Genetic susceptibility is thought to be an important modifier of the relationship between smoking and lung cancer. This lung cancer case-only study examined potential gene-environment interactions between smoking and polymorphisms in the DNA repair genes 8-oxoguanine DNA glycosylase (hOGG1) and X-ray repair cross-complementing group 3 (XRCC3), as well as assessed the associations between these polymorphisms and tumour histology.;Compared with the low category, a four-fold interaction with the Thr241Met polymorphism in XRCC3 was found for heavy smokers (95% confidence interval (CI): 1.1--14.9), but no interaction was suggested for the moderate smokers with an OR of 0.94 (95% CI: 0.39--2.25).
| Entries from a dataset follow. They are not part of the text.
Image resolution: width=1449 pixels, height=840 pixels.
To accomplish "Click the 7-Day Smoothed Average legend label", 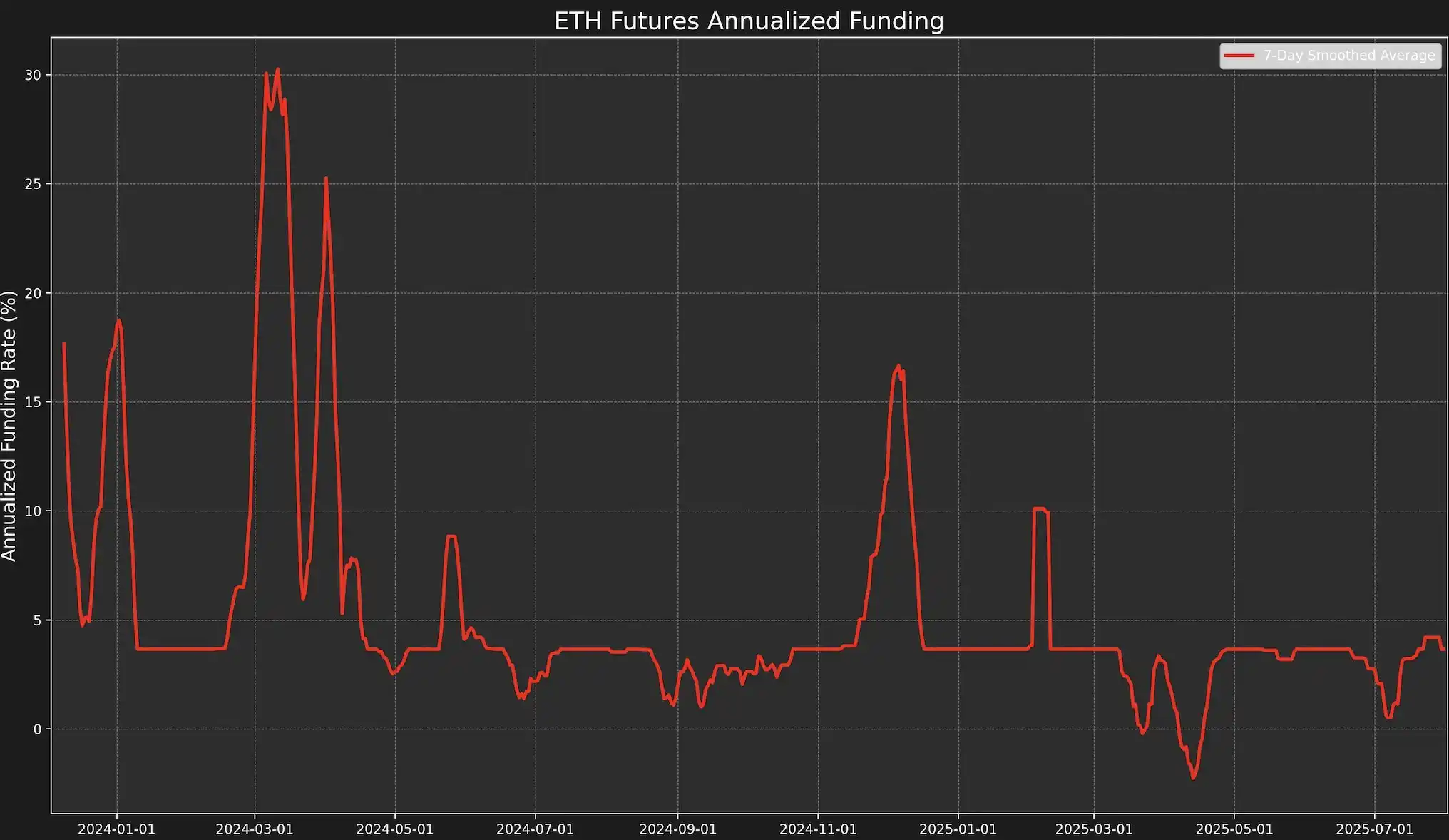I will pyautogui.click(x=1348, y=56).
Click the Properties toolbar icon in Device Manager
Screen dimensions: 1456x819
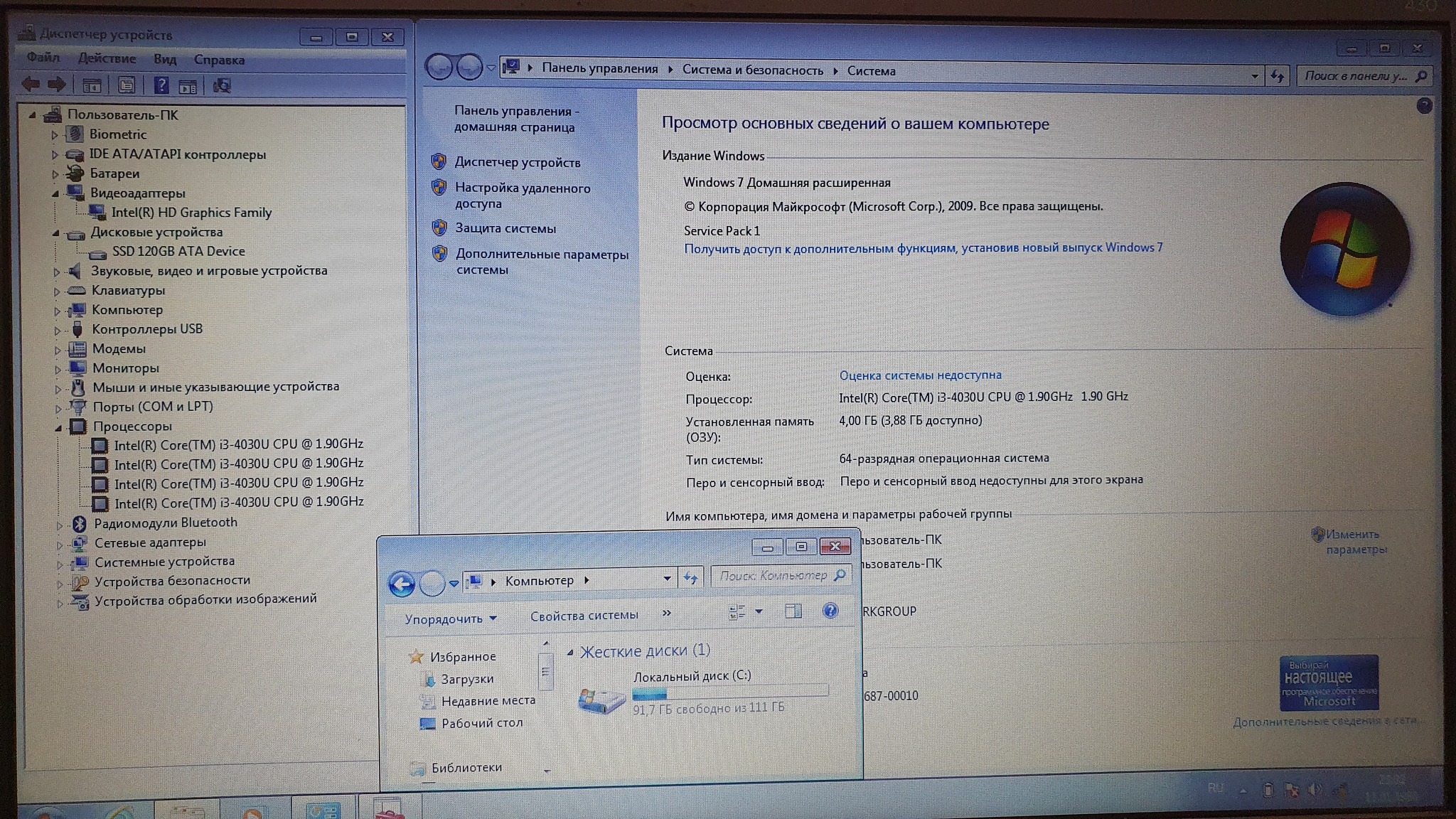tap(127, 85)
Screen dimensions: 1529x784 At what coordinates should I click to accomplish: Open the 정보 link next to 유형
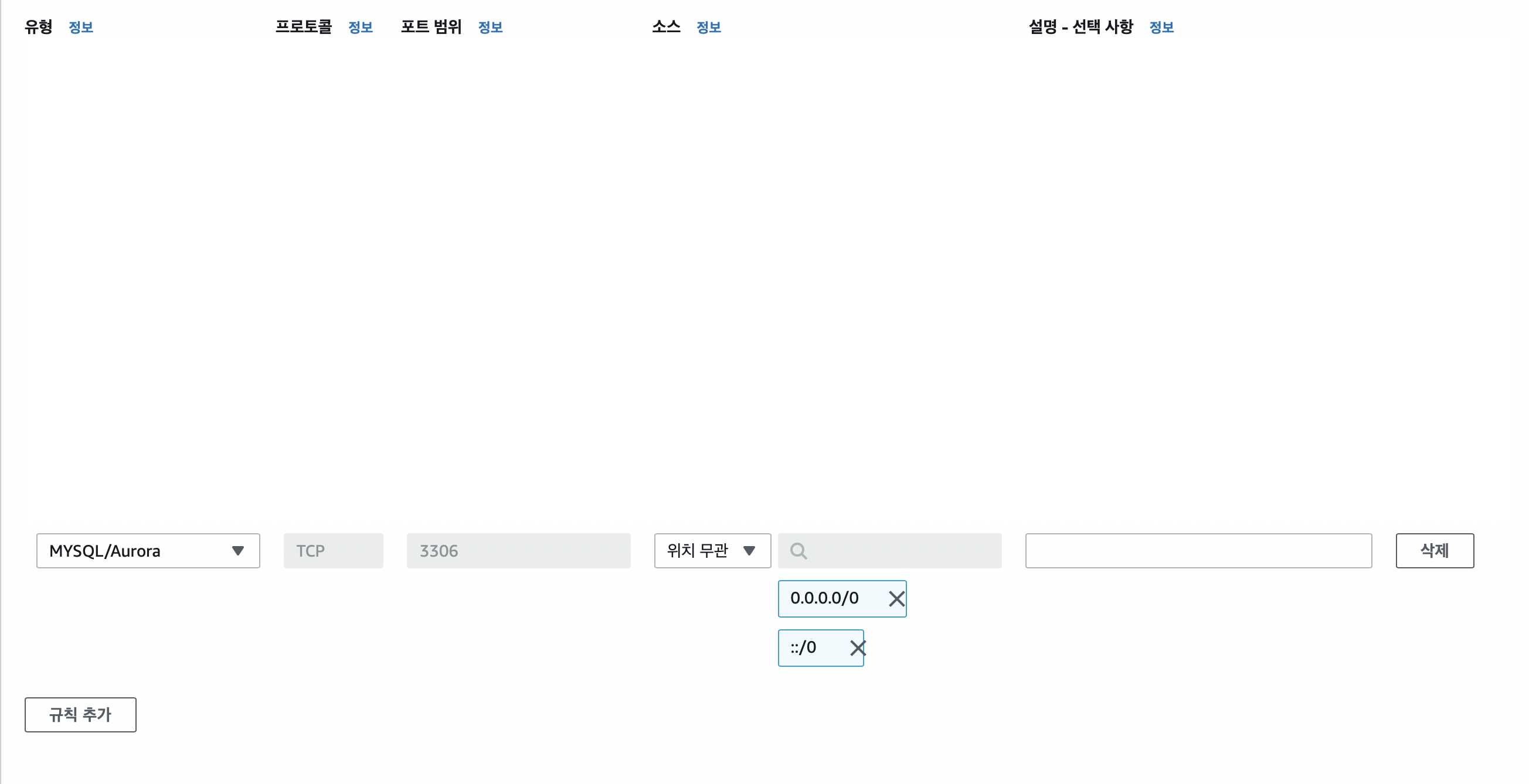coord(81,28)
For the Ser326Cys hOGG1 polymorphism, the ORs were 2.88 (95% CI: 1.21--7.37) and 1.06 (95% CI: 0.33--3.46) for moderate and heavy smokers, respectively.;By histological subtypes, the XRCC3 variant genotypes were over twice as common among patients with squamous cell carcinoma compared with those with adenocarcinoma (Rate Ratio: 2.43, 95% CI: 1.18--5.0) and no difference was found for the hOGG1 polymorphism.;Assuming that smoking behaviour and these polymorphisms are independent in the base population, these results suggest that lung cancer risk associated with smoking may be modified by XRCC3 and, to a lesser extent, hOGGI. Furthermore, this study suggests that XRCC3 plays a more significant role in the etiology of squamous cell carcinoma. Despite the preliminary nature of this study, the strength and biological plausibility of the present findings indicate that these relationships merit further consideration in larger case-control studies. (Abstract shortened by UMI.).